Gaspereau Press
- Industry: Publishing
- Founded: 1997; 29 years ago
- Founders: Andrew Steeves Gary Dunfield
- Headquarters: Canada
- Owner: Keagan Hawthorne (acquisition pending)
- Website: www.gaspereau.com

= Gaspereau Press =

Canadian publishing company

Gaspereau Press is a Canadian publishing company founded in Nova Scotia in 1997 by Andrew Steeves and Gary Dunfield. In 2025, it was announced that Keagan Hawthorne would acquire the company and transfer its operations to Sackville, New Brunswick.

Its philosophy emphasizes "making books that reinstate the importance of the book as a physical object", prioritizing the design and the manufacturing quality of its titles. The firm attracted attention in 2010 when one of its titles, Johanna Skibsrud's novel The Sentimentalists, won the Scotiabank Giller Prize.

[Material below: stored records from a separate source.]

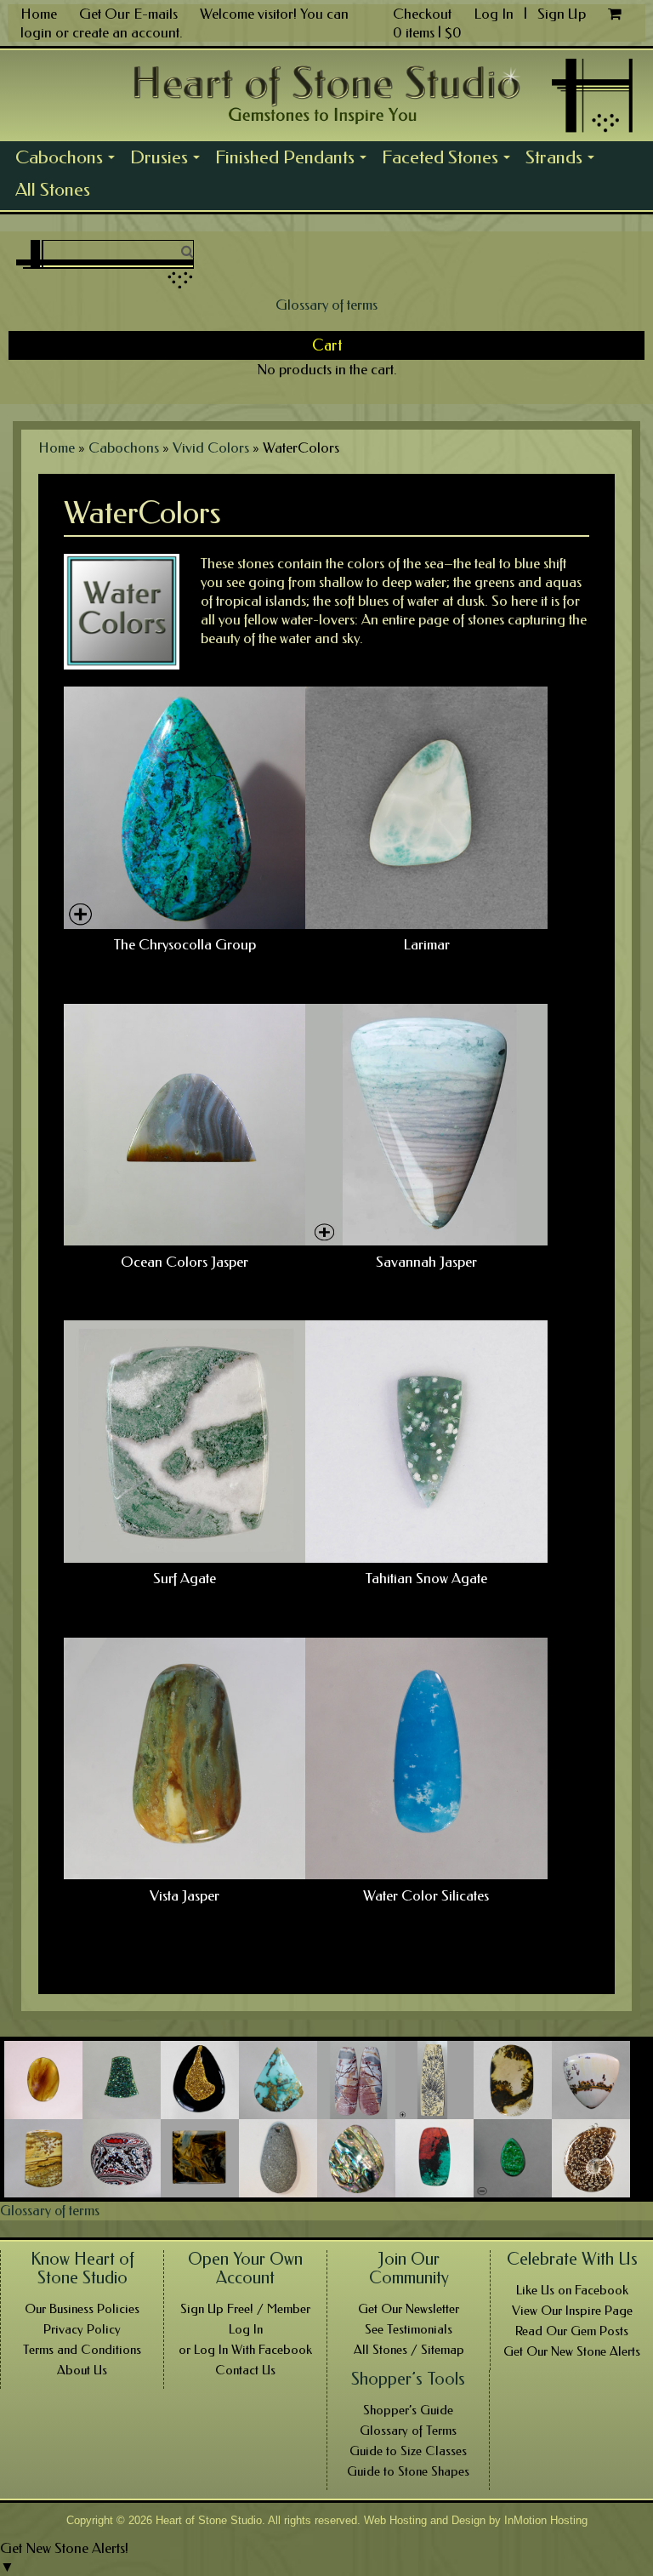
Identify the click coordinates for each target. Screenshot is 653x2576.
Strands (563, 160)
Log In (495, 13)
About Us (82, 2370)
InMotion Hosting (546, 2520)
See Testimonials (408, 2329)
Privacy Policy (82, 2329)
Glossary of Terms (408, 2430)
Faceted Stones (450, 160)
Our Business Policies (82, 2309)
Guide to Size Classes (408, 2451)
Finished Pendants (294, 160)
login (36, 32)
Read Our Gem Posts (571, 2331)
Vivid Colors (211, 447)
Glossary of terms (326, 304)
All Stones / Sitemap (409, 2349)
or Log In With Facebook (245, 2349)
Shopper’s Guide (408, 2410)
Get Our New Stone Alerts (571, 2351)
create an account (125, 32)
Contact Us (245, 2370)
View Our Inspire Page (572, 2310)
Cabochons (68, 160)
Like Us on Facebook (572, 2290)
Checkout (422, 13)
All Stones (52, 190)
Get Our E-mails (128, 13)
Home (38, 13)
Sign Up (561, 13)
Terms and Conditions (82, 2349)
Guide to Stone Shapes (408, 2471)
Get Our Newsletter (408, 2309)
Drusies (168, 160)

Rejected by several major publishers before Gaspereau, the book had originally been released in a limited run of just 800 copies. However, the award win pushed demand for the book well beyond the 1,000 copies per week that the company's printing press could produce at maximum capacity, resulting in the book being unavailable in stores for almost two weeks after the Giller announcement.

Meanwhile, Gaspereau Press announced that it had sold the novel's trade paperback rights to Douglas & McIntyre, while it will continue to print a smaller run of the novel's original edition for book collectors.